## Problem statement
Which of the lines in the listing that follows hold "word"? Pull each one out.

## Exercise materials
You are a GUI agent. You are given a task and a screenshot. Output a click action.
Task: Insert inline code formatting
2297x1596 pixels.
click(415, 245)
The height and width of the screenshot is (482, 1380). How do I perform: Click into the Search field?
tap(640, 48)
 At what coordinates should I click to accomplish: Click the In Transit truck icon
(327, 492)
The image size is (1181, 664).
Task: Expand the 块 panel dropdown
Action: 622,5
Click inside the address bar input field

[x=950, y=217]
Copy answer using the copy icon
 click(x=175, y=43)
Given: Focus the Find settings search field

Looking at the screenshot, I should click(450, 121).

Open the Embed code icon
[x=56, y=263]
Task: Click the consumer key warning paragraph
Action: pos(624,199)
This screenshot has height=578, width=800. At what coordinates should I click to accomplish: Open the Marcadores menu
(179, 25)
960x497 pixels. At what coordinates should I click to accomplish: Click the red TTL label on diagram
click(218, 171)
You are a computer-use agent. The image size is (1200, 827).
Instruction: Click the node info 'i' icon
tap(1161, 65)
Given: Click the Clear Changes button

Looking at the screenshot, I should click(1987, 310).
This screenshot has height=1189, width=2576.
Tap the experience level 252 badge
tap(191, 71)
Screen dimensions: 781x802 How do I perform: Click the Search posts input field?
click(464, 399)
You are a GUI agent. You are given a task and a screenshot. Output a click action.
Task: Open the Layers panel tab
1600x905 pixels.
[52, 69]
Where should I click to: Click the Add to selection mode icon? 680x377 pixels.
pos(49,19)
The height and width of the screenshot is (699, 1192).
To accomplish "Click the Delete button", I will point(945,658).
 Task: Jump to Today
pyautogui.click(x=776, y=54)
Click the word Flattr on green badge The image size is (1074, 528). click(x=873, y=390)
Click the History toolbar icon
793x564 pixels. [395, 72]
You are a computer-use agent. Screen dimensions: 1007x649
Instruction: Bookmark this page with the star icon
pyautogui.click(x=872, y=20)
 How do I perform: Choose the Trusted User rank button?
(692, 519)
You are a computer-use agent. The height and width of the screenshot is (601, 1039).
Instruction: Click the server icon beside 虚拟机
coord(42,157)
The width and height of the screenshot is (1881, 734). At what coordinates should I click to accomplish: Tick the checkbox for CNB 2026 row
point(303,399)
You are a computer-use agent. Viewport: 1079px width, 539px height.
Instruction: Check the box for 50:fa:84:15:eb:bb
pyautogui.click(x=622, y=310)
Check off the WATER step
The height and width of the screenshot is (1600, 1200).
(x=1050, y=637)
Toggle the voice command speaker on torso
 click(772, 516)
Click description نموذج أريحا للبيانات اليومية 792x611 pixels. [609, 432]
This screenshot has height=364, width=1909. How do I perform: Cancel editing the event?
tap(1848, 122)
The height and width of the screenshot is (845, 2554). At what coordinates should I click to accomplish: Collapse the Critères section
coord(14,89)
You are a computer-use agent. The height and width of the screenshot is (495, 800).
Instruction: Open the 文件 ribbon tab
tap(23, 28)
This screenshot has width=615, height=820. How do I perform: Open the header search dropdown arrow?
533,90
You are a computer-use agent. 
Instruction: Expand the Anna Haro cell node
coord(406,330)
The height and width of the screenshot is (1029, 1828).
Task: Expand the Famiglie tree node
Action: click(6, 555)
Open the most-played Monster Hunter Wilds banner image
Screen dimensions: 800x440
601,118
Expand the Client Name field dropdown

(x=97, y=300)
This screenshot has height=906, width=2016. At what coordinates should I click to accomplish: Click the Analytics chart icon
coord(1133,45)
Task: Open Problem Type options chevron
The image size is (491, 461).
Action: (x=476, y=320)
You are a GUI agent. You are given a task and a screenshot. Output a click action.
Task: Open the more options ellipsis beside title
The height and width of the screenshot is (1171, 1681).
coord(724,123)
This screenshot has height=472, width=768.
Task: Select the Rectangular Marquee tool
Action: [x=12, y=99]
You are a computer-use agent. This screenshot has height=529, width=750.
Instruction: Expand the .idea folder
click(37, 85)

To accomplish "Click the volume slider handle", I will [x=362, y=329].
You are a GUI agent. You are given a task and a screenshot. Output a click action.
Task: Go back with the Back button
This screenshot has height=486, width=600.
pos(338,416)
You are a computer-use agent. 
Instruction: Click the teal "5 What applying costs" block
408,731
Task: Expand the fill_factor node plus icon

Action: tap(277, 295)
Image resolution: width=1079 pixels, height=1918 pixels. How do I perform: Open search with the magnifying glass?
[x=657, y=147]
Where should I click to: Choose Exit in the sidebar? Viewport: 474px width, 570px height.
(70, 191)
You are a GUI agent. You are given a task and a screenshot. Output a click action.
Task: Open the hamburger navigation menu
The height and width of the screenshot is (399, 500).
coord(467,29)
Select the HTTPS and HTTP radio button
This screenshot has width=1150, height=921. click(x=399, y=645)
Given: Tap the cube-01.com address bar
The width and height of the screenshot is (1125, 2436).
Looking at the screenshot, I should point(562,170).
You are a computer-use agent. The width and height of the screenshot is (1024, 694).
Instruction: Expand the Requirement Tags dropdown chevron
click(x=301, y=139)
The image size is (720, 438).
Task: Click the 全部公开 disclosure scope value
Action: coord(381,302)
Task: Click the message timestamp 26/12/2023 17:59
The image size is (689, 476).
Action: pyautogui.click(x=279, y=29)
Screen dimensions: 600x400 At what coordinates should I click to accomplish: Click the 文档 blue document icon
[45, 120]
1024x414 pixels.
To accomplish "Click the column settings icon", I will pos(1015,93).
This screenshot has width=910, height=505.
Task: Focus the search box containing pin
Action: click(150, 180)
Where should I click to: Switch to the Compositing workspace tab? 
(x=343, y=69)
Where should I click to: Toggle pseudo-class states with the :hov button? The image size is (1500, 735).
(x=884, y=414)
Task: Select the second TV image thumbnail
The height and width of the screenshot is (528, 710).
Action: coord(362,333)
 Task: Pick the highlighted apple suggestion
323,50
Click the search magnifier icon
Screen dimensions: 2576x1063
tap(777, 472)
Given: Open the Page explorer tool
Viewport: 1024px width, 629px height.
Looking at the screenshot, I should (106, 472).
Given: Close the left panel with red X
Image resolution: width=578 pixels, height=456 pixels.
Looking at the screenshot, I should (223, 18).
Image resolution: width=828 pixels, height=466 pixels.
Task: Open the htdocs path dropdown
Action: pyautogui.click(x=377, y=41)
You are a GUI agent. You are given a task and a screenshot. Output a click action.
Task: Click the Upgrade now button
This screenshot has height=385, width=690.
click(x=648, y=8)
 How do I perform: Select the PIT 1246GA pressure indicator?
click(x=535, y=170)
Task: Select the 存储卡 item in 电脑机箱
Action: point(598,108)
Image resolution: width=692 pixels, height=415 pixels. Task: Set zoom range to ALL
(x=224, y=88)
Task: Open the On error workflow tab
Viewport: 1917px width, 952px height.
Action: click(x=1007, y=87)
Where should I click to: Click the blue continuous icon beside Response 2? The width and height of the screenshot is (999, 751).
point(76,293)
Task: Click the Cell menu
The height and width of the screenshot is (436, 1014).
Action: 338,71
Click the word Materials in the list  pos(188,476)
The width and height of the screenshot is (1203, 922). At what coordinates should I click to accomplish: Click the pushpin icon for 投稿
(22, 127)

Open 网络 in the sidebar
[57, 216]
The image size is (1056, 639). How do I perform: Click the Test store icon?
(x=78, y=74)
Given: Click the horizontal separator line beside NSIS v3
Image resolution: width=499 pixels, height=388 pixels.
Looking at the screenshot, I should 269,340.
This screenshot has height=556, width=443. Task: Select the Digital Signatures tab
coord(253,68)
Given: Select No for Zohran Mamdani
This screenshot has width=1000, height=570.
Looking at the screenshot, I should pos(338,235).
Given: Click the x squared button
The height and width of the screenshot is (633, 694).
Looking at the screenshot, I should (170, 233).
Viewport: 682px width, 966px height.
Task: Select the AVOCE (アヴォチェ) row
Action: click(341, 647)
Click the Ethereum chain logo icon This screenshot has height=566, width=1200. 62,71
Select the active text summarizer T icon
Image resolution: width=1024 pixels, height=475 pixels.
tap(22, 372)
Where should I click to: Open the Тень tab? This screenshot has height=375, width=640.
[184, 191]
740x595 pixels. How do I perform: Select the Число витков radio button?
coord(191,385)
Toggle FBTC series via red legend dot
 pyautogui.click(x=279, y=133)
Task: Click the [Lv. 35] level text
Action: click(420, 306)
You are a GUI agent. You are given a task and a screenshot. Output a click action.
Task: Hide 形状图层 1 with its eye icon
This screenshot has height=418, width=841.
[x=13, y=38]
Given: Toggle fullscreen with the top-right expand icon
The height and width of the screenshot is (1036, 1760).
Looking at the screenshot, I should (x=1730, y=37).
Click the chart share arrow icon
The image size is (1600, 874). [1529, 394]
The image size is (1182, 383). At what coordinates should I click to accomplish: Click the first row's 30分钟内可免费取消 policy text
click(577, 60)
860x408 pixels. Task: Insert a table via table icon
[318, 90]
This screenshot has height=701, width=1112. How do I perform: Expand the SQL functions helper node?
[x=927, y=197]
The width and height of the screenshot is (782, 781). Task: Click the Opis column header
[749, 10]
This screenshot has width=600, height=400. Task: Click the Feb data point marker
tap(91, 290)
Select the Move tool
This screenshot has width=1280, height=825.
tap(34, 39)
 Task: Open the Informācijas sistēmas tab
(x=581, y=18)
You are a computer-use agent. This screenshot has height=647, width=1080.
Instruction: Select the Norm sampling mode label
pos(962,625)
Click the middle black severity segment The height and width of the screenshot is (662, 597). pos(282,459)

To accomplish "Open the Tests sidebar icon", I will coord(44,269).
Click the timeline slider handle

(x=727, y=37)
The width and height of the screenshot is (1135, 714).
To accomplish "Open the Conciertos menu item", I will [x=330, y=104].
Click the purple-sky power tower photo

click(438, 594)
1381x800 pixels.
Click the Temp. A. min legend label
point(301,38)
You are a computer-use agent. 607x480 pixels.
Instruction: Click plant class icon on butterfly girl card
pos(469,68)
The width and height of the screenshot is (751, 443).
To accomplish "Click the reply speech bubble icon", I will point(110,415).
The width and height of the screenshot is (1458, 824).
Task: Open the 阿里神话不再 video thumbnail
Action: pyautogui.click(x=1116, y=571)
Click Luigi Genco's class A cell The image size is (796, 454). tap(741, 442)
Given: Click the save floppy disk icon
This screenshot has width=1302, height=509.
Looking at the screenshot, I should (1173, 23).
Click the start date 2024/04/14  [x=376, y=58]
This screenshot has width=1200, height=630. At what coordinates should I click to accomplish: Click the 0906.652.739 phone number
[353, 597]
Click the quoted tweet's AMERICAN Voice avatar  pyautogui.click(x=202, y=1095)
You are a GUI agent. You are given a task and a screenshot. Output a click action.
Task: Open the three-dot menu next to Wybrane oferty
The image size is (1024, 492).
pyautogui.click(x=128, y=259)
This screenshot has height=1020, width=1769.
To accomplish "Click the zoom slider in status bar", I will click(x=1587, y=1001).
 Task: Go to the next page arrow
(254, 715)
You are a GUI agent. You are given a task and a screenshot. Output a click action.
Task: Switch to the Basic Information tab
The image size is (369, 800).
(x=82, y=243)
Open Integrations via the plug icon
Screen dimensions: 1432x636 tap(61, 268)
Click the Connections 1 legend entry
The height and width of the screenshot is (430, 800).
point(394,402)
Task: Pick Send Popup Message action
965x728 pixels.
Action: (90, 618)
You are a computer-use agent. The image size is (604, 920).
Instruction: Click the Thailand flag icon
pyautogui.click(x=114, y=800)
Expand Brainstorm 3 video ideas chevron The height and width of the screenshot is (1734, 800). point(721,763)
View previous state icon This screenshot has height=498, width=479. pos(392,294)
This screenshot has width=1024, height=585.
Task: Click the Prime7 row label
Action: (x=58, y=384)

## Task response
Click the word Flattr on green badge The image size is (1074, 528). click(x=873, y=390)
Click the word Materials in the list  pos(188,476)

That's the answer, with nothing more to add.